Parotid fistula and sialocele are uncommon but clinically significant complications following oral cancer surgery, usually resulting from inadvertent injury to the parotid gland or duct during buccal mucosa resection, cheek flap elevation or neck dissection. These complications can lead to wound-related morbidity, prolonged hospitalization, and delays in adjuvant therapy.

Methods

A narrative review of the literature was conducted to analyze the etiopathogenesis, incidence, risk factors, clinical presentation, diagnostic approaches, preventive strategies, and management options for parotid fistula and sialocele following oral cancer surgery.

Results

Parotid fistula and sialocele typically present within 30 days postoperatively as salivary leakage beneath cheek flaps, persistent drain output, cheek swelling, or elevated salivary amylase levels. The reported incidence ranges from 4.3% to 27.3%. Diagnosis is primarily clinical and may be supported by aspiration and biochemical analysis.

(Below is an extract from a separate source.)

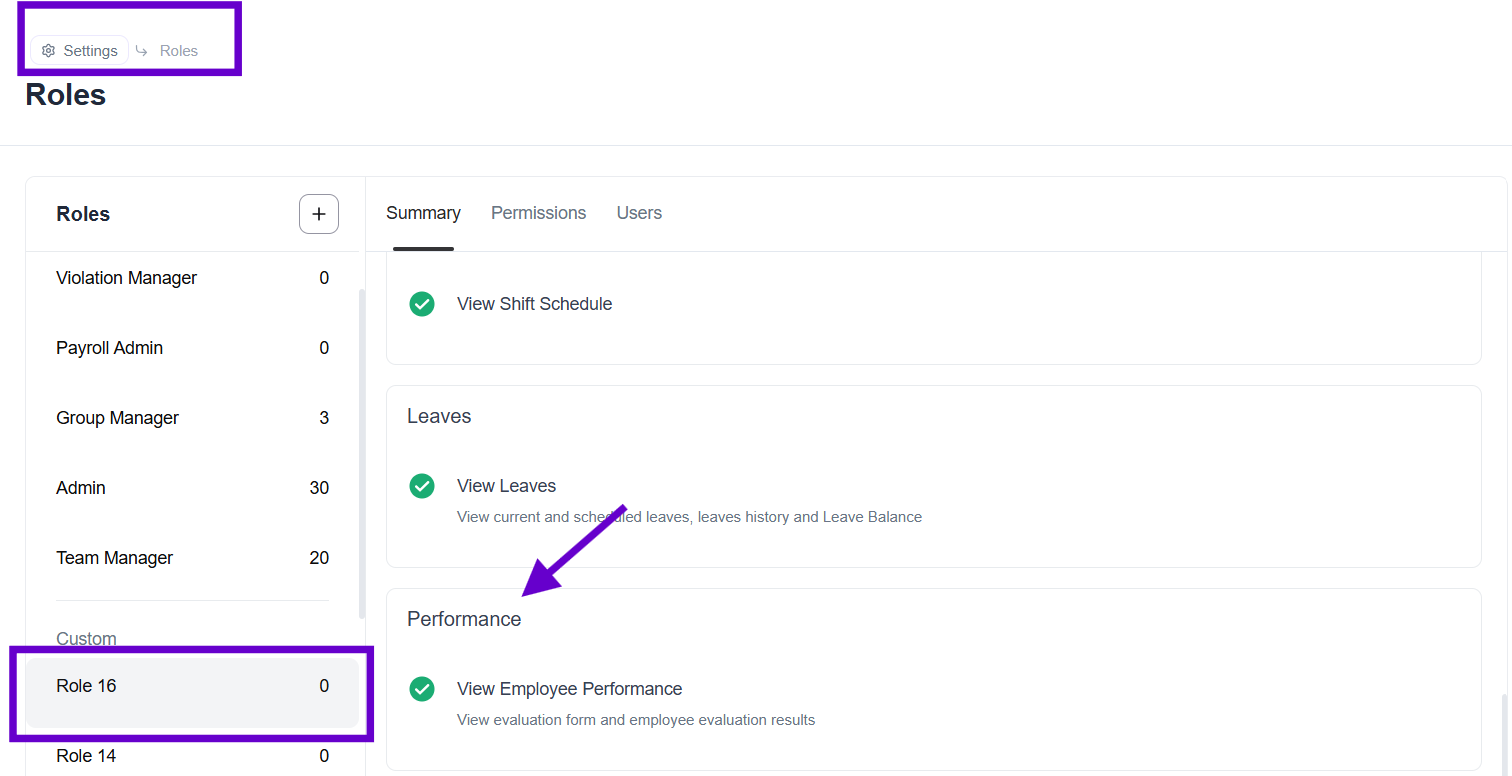Viewport: 1512px width, 776px height.
Task: Open the Team Manager role
Action: click(115, 558)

Conservative measures including pressure dressings, aspiration, dietary modification, anticholinergic agents, compression therapy, and botulinum toxin injection are effective in most cases, while surgical intervention is reserved for refractory cases.

Conclusion

Early recognition and timely conservative management of parotid fistula and sialocele can significantly reduce morbidity and prevent delays in oral cancer treatment.